This piece first appeared here as a Mises Emerging Scholar article for the Ludwig von Mises Institute Canada.
The 2014 U.S. midterm elections are coming up, and I don’t intend to vote. A vote is like virginity: you don’t give it away to the first flower-bearing suitor. I haven’t been given a good reason, let alone flowers, to vote for any candidate, so I will stay home, as well I should.
This month, my wife, a Brazilian citizen, drove from Auburn, Alabama, to Atlanta, Georgia, on a Sunday morning to cast her vote for the presidential election in Brazil. She arrived at the Brazilian consulate and waited in a long line of expatriates only to be faced with a cruel choice: vote for the incumbent socialist Dilma Rousseff of the Workers’ Party, for the socialist Aécio Neves of the Brazilian Social Democracy Party who is billed as a center-right politician, for the environmentalist socialist Marina Silva of the Socialist Party, or for any of the other socialist candidates who were polling so low that they had no chance of victory. Brazil maintains a system of compulsory voting in addition to other compulsory schemes such as conscription for all males aged 18.

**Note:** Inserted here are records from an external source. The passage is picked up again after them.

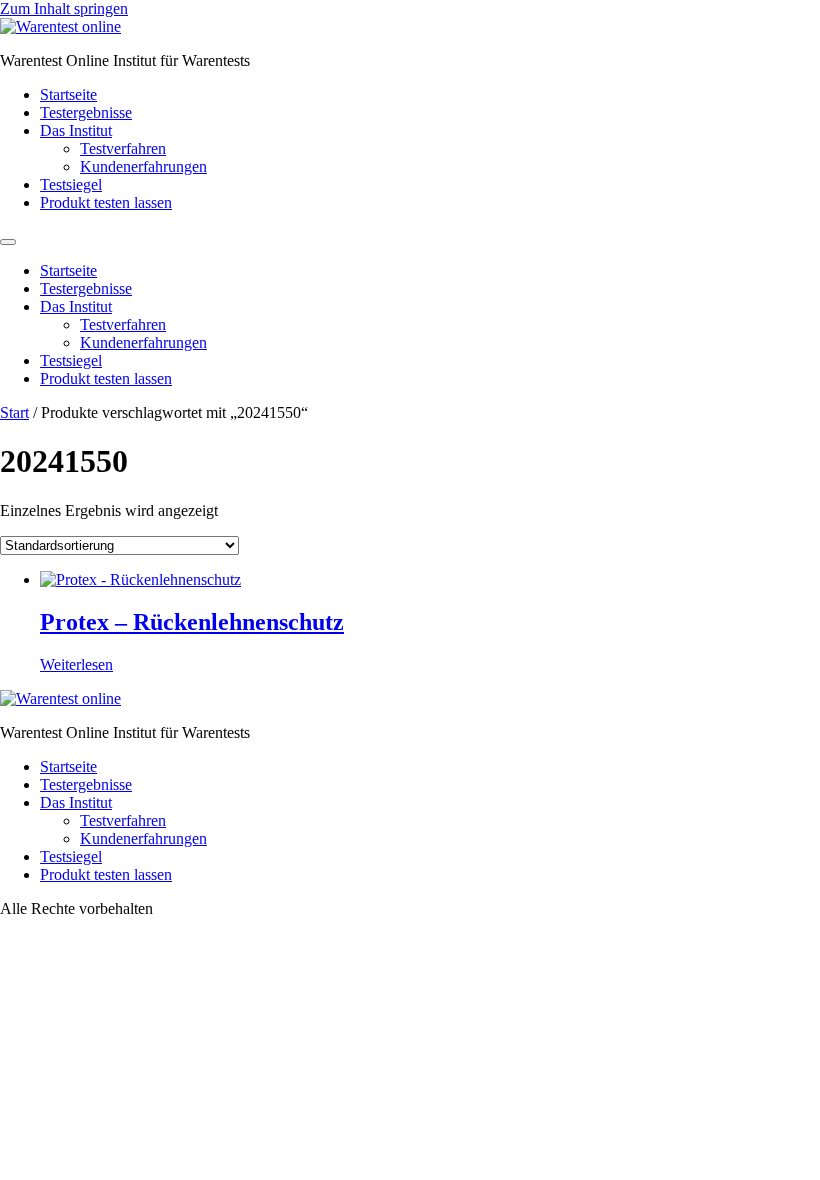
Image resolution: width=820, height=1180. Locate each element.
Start (14, 412)
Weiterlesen (76, 664)
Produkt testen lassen (106, 202)
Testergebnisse (86, 112)
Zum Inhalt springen (64, 8)
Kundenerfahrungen (143, 166)
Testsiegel (71, 184)
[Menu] (8, 242)
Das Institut (76, 130)
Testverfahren (123, 148)
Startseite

Logan Albright recently wrote about the folly of compulsory voting, support for which is apparently growing in Canada. He criticized the hypocrisy of an allegedly democratic society mandating a vote and then fining or jailing those who do not follow the mandate. He also pointed out the dangers of forcing uneducated and uninformed citizens to vote against their will. This problem is particularly revealing in Brazil, where illiterate candidates have exploited election laws to run absurd commercials and to assume the persona of silly characters such as a clown, Wonder Woman, Rambo, Crazy Dick, and Hamburger Face, each of which is worth googling for a chuckle. The incumbent clown, by the way, was just reelected on the campaign slogan “it can’t get any worse.” Multiple Barack Obamas and Osama bin Ladens were also running for office, as was, apparently, Jesus. The ballot in Brazil has become goofier than a middle-school election for class president.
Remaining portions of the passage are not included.